What this task involves:
Reproduce every row, swapping "GUI agent" for "screen agent" wherever it occurs and leaving everything else unchanged.

Stored entries:
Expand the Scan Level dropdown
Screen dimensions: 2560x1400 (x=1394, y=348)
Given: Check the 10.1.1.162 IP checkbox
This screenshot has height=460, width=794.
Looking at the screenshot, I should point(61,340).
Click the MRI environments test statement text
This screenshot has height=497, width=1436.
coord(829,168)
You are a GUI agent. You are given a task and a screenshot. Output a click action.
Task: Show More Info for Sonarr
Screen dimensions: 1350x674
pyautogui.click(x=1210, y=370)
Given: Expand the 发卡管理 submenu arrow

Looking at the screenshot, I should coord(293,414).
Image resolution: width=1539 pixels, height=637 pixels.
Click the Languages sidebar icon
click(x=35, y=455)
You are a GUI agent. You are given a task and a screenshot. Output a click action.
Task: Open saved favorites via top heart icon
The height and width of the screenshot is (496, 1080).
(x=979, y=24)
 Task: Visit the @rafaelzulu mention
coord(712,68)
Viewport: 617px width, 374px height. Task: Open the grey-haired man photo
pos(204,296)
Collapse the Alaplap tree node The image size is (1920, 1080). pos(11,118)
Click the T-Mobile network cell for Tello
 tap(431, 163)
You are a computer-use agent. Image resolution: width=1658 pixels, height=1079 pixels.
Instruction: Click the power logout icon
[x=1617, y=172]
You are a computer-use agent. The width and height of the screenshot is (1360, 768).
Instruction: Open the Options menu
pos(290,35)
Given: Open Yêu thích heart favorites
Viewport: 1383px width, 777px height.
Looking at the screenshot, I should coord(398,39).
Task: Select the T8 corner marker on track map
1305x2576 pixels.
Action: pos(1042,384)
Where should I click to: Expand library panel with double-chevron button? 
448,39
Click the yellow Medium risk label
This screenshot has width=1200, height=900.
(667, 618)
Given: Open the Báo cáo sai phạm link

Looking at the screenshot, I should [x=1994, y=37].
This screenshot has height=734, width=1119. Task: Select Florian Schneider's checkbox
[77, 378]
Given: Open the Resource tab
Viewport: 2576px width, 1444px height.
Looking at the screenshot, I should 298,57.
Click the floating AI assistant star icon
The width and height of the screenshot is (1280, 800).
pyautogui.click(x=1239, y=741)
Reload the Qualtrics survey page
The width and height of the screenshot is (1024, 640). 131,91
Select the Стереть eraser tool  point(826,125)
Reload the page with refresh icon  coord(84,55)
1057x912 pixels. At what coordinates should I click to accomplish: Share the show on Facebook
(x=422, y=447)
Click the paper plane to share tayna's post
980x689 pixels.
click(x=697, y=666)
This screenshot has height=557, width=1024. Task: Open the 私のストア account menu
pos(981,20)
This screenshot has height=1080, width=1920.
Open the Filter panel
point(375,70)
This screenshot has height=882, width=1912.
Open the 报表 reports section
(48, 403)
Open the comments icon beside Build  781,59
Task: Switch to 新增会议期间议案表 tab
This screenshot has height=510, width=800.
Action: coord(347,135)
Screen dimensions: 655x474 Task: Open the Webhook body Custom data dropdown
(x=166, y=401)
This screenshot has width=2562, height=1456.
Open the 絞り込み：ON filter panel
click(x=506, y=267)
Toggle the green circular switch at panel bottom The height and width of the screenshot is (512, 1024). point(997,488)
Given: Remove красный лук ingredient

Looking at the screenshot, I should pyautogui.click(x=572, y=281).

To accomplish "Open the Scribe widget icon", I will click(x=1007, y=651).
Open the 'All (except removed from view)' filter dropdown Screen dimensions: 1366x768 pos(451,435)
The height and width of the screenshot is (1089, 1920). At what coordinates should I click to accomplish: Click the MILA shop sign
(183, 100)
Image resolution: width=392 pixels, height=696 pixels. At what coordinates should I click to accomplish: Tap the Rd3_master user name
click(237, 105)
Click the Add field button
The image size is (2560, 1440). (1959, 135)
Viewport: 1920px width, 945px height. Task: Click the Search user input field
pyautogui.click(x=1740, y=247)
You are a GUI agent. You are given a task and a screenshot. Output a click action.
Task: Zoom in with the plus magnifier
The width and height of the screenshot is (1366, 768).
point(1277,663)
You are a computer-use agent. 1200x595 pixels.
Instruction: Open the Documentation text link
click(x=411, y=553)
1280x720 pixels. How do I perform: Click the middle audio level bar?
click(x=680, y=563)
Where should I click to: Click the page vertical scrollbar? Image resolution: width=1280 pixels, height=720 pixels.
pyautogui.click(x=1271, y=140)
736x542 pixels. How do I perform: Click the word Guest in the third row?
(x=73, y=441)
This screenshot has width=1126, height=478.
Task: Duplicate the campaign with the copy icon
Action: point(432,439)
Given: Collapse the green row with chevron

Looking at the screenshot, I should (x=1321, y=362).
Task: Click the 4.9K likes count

Finished task:
Expand the Scan Level dropdown
Screen dimensions: 2560x1400 (x=1394, y=348)
Given: Check the 10.1.1.162 IP checkbox
This screenshot has height=460, width=794.
Looking at the screenshot, I should point(61,340).
Click the MRI environments test statement text
This screenshot has height=497, width=1436.
coord(829,168)
You are a screen agent. You are given a task and a screenshot. Output a click action.
Task: Show More Info for Sonarr
Screen dimensions: 1350x674
pyautogui.click(x=1210, y=370)
Given: Expand the 发卡管理 submenu arrow

Looking at the screenshot, I should coord(293,414).
Image resolution: width=1539 pixels, height=637 pixels.
Click the Languages sidebar icon
click(x=35, y=455)
You are a screen agent. You are given a task and a screenshot. Output a click action.
Task: Open saved favorites via top heart icon
The height and width of the screenshot is (496, 1080).
(x=979, y=24)
 Task: Visit the @rafaelzulu mention
coord(712,68)
Viewport: 617px width, 374px height. Task: Open the grey-haired man photo
pos(204,296)
Collapse the Alaplap tree node The image size is (1920, 1080). pos(11,118)
Click the T-Mobile network cell for Tello
 tap(431, 163)
You are a computer-use agent. Image resolution: width=1658 pixels, height=1079 pixels.
Instruction: Click the power logout icon
[x=1617, y=172]
You are a computer-use agent. The width and height of the screenshot is (1360, 768).
Instruction: Open the Options menu
pos(290,35)
Given: Open Yêu thích heart favorites
Viewport: 1383px width, 777px height.
Looking at the screenshot, I should coord(398,39).
Task: Select the T8 corner marker on track map
1305x2576 pixels.
Action: pos(1042,384)
Where should I click to: Expand library panel with double-chevron button? 
448,39
Click the yellow Medium risk label
This screenshot has width=1200, height=900.
(667, 618)
Given: Open the Báo cáo sai phạm link

Looking at the screenshot, I should [x=1994, y=37].
This screenshot has height=734, width=1119. Task: Select Florian Schneider's checkbox
[77, 378]
Given: Open the Resource tab
Viewport: 2576px width, 1444px height.
Looking at the screenshot, I should 298,57.
Click the floating AI assistant star icon
The width and height of the screenshot is (1280, 800).
pyautogui.click(x=1239, y=741)
Reload the Qualtrics survey page
The width and height of the screenshot is (1024, 640). 131,91
Select the Стереть eraser tool  point(826,125)
Reload the page with refresh icon  coord(84,55)
1057x912 pixels. At what coordinates should I click to accomplish: Share the show on Facebook
(x=422, y=447)
Click the paper plane to share tayna's post
980x689 pixels.
click(x=697, y=666)
This screenshot has height=557, width=1024. Task: Open the 私のストア account menu
pos(981,20)
This screenshot has height=1080, width=1920.
Open the Filter panel
point(375,70)
This screenshot has height=882, width=1912.
Open the 报表 reports section
(48, 403)
Open the comments icon beside Build  781,59
Task: Switch to 新增会议期间议案表 tab
This screenshot has height=510, width=800.
Action: coord(347,135)
Screen dimensions: 655x474 Task: Open the Webhook body Custom data dropdown
(x=166, y=401)
This screenshot has width=2562, height=1456.
Open the 絞り込み：ON filter panel
click(x=506, y=267)
Toggle the green circular switch at panel bottom The height and width of the screenshot is (512, 1024). point(997,488)
Given: Remove красный лук ingredient

Looking at the screenshot, I should pyautogui.click(x=572, y=281).

To accomplish "Open the Scribe widget icon", I will click(x=1007, y=651).
Open the 'All (except removed from view)' filter dropdown Screen dimensions: 1366x768 pos(451,435)
The height and width of the screenshot is (1089, 1920). At what coordinates should I click to accomplish: Click the MILA shop sign
(183, 100)
Image resolution: width=392 pixels, height=696 pixels. At what coordinates should I click to accomplish: Tap the Rd3_master user name
click(237, 105)
Click the Add field button
The image size is (2560, 1440). (1959, 135)
Viewport: 1920px width, 945px height. Task: Click the Search user input field
pyautogui.click(x=1740, y=247)
You are a screen agent. You are given a task and a screenshot. Output a click action.
Task: Zoom in with the plus magnifier
The width and height of the screenshot is (1366, 768).
point(1277,663)
You are a computer-use agent. 1200x595 pixels.
Instruction: Open the Documentation text link
click(x=411, y=553)
1280x720 pixels. How do I perform: Click the middle audio level bar?
click(x=680, y=563)
Where should I click to: Click the page vertical scrollbar? Image resolution: width=1280 pixels, height=720 pixels.
pyautogui.click(x=1271, y=140)
736x542 pixels. How do I perform: Click the word Guest in the third row?
(x=73, y=441)
This screenshot has width=1126, height=478.
Task: Duplicate the campaign with the copy icon
Action: point(432,439)
Given: Collapse the green row with chevron

Looking at the screenshot, I should (x=1321, y=362).
Task: Click the 4.9K likes count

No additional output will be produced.